__BRANO DI LETTURA__:
· · · · · · ·

Finite le elementari a Montelupone, i miei decisero che per frequentare le Scuole Medie era necessario il mio trasferimento a “Macerata granne”. Erano gli anni dell’occupazione alleata e il governo aveva deciso che per ovvi motivi di organizzazione amministrativa e logistica, andavano sospesi per il momento i tanto temuti esami di “ammissione” alle scuole superiori. Di conseguenza per accedere alle Medie erano sufficienti i voti in pagella della quinta elementare.
…perché màmmeta èra la maéstra!
Mi piace accennare per inciso a un curioso episodio che, alcuni mesi fa, mi è occorso in quel di Montelupone. Nella triste evenienza di una cerimonia funebre, mi si è avvicinato R*** un paesano mio coetaneo, il quale, con atteggiamento di complice omertà, ha tratto di tasca un piccolo ritaglio spiegazzato di quaderno a quadretti (un pizzino oggi si direbbe) su cui erano elencati i nomi, il mio compreso, degli alunni di una classe quinta della Scuola Elementare del paese. L’anno scolastico era il 1943/44. Eravamo in chiesa e, ringraziando per il sorprendente omaggio, accennai, quasi con circospezione, al fatto che – all’epoca – non avevo sostenuto gli esami di ammissione. Circostanza che mi aveva colpito assai, se ho ancora nella memoria il sollievo per la situazione di favore che si era venuta a creare. L’amico R*** per tutta risposta ribatté: “Certo che l’esami no’ li sì dati, perché mammeta era la maestra!”– In effetti mia madre aveva fatto alcune supplenze in quella scuola, ma le parole di Righetto lasciavano presupporre che io fossi l’unico beneficiario del provvedimento governativo, che ovviamente interessava tutti gli alunni delle quinte elementari di quei tempi. Pensare come certe convinzioni restino radicate anche a più di 70 anni di distanza!

· · · · · · ·

__OBIETTIVO 1__:
Secondo il brano, perché per accedere alle Scuole Medie bastavano i voti in pagella della quinta elementare? Risponda in una o due frasi.

· · · · · · ·

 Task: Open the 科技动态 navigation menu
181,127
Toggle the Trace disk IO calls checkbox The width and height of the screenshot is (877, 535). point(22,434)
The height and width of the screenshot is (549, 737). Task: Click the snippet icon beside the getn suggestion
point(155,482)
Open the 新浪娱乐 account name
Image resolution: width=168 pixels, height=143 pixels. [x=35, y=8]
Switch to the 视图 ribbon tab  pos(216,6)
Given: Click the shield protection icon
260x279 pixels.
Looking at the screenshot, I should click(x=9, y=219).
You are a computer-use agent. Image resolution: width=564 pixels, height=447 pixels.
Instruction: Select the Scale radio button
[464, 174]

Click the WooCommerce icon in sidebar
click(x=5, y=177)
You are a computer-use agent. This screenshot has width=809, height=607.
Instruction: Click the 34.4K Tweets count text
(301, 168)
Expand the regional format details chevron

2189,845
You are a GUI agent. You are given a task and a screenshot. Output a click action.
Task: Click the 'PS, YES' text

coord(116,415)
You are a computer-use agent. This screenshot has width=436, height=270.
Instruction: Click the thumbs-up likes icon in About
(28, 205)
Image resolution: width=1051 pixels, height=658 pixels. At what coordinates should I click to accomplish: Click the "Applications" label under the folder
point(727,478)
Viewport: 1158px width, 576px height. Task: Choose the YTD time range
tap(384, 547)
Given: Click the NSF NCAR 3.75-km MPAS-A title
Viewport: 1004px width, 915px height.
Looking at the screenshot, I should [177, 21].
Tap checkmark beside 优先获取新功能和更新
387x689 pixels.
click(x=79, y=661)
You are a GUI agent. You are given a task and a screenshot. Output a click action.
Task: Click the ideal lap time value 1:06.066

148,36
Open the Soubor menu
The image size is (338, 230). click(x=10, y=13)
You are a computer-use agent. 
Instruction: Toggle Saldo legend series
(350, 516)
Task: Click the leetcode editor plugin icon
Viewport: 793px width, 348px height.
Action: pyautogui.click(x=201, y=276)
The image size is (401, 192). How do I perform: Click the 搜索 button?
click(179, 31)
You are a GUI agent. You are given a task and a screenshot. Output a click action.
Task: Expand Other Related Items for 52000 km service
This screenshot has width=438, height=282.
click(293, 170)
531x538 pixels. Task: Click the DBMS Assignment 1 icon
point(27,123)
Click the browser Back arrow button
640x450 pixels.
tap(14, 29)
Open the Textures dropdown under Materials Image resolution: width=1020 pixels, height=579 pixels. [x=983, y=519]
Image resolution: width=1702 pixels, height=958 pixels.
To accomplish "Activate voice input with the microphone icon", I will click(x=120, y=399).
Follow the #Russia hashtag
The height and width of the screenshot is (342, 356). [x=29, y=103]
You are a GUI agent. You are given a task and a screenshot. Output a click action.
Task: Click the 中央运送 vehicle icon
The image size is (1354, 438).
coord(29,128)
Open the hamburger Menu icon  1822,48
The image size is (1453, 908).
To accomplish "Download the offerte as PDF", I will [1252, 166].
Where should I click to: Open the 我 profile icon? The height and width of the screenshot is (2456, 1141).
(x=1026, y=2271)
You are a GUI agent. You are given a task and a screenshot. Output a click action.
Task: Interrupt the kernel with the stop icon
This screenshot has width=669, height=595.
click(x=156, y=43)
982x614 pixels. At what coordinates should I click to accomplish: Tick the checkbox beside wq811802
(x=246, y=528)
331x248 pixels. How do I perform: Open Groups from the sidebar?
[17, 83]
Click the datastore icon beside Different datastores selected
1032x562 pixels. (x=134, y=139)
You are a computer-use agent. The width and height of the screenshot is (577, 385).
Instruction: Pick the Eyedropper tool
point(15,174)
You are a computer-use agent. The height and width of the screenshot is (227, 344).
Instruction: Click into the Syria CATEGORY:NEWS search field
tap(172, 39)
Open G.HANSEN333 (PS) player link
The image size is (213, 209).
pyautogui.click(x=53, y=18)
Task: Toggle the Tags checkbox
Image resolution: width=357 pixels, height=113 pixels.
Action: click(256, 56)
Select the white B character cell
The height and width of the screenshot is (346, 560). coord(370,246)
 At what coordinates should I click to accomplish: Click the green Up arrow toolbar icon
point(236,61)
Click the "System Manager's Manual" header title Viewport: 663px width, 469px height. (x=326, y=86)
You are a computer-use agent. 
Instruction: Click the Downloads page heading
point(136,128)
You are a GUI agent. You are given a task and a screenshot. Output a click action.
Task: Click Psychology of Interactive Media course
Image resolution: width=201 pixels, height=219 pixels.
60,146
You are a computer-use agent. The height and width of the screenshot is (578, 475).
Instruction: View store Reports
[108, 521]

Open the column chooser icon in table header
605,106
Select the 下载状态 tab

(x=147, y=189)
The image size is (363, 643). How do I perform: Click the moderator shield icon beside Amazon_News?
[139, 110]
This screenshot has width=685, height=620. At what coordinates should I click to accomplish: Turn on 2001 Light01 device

· · · · · · ·

__OBIETTIVO 2__:
Trascriva di nuovo, senza alcuna modifica, le righe delle voci a partire da quella che contiene "The image size is (401, 192)." fino a quella che contiene "Open the hamburger", entrambe comprese.

__SOLUZIONE 1__:
Negli anni dell'occupazione alleata, il governo aveva deciso di sospendere per il momento gli esami di ammissione alle scuole superiori, per ovvi motivi di organizzazione amministrativa e logistica.

__SOLUZIONE 2__:
The image size is (401, 192). How do I perform: Click the 搜索 button?
click(179, 31)
You are a GUI agent. You are given a task and a screenshot. Output a click action.
Task: Expand Other Related Items for 52000 km service
This screenshot has width=438, height=282.
click(293, 170)
531x538 pixels. Task: Click the DBMS Assignment 1 icon
point(27,123)
Click the browser Back arrow button
640x450 pixels.
tap(14, 29)
Open the Textures dropdown under Materials Image resolution: width=1020 pixels, height=579 pixels. [x=983, y=519]
Image resolution: width=1702 pixels, height=958 pixels.
To accomplish "Activate voice input with the microphone icon", I will click(x=120, y=399).
Follow the #Russia hashtag
The height and width of the screenshot is (342, 356). [x=29, y=103]
You are a GUI agent. You are given a task and a screenshot. Output a click action.
Task: Click the 中央运送 vehicle icon
The image size is (1354, 438).
coord(29,128)
Open the hamburger Menu icon  1822,48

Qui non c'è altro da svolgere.